> [Work request] When you write out the entries, keep every line exactly as it appears.

> [The records]

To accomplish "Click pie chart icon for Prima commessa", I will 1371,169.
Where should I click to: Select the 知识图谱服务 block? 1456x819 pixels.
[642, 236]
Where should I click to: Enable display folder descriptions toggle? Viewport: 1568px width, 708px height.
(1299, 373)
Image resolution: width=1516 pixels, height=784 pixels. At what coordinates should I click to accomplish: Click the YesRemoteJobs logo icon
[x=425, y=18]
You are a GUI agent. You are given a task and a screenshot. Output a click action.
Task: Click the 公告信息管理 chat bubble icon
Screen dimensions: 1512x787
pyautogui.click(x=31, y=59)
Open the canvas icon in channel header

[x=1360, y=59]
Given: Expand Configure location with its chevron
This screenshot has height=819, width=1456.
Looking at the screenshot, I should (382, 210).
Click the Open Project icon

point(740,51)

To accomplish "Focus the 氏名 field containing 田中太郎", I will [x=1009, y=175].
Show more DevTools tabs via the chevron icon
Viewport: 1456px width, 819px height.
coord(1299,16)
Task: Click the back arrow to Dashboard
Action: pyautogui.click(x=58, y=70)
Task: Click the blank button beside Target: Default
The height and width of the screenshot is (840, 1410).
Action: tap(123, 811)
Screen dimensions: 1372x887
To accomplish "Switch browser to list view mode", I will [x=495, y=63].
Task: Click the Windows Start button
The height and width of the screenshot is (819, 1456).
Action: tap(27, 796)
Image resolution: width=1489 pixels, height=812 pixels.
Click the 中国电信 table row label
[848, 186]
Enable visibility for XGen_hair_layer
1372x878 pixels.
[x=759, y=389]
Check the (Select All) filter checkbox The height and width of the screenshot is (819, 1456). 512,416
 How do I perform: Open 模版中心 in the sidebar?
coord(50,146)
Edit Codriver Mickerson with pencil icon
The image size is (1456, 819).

> [Solution below]
To accomplish "Click pie chart icon for Prima commessa", I will 1371,169.
Where should I click to: Select the 知识图谱服务 block? 1456x819 pixels.
[642, 236]
Where should I click to: Enable display folder descriptions toggle? Viewport: 1568px width, 708px height.
(1299, 373)
Image resolution: width=1516 pixels, height=784 pixels. At what coordinates should I click to accomplish: Click the YesRemoteJobs logo icon
[x=425, y=18]
You are a GUI agent. You are given a task and a screenshot. Output a click action.
Task: Click the 公告信息管理 chat bubble icon
Screen dimensions: 1512x787
pyautogui.click(x=31, y=59)
Open the canvas icon in channel header

[x=1360, y=59]
Given: Expand Configure location with its chevron
This screenshot has height=819, width=1456.
Looking at the screenshot, I should (382, 210).
Click the Open Project icon

point(740,51)

To accomplish "Focus the 氏名 field containing 田中太郎", I will [x=1009, y=175].
Show more DevTools tabs via the chevron icon
Viewport: 1456px width, 819px height.
coord(1299,16)
Task: Click the back arrow to Dashboard
Action: pyautogui.click(x=58, y=70)
Task: Click the blank button beside Target: Default
The height and width of the screenshot is (840, 1410).
Action: tap(123, 811)
Screen dimensions: 1372x887
To accomplish "Switch browser to list view mode", I will [x=495, y=63].
Task: Click the Windows Start button
The height and width of the screenshot is (819, 1456).
Action: tap(27, 796)
Image resolution: width=1489 pixels, height=812 pixels.
Click the 中国电信 table row label
[848, 186]
Enable visibility for XGen_hair_layer
1372x878 pixels.
[x=759, y=389]
Check the (Select All) filter checkbox The height and width of the screenshot is (819, 1456). 512,416
 How do I perform: Open 模版中心 in the sidebar?
coord(50,146)
Edit Codriver Mickerson with pencil icon
The image size is (1456, 819).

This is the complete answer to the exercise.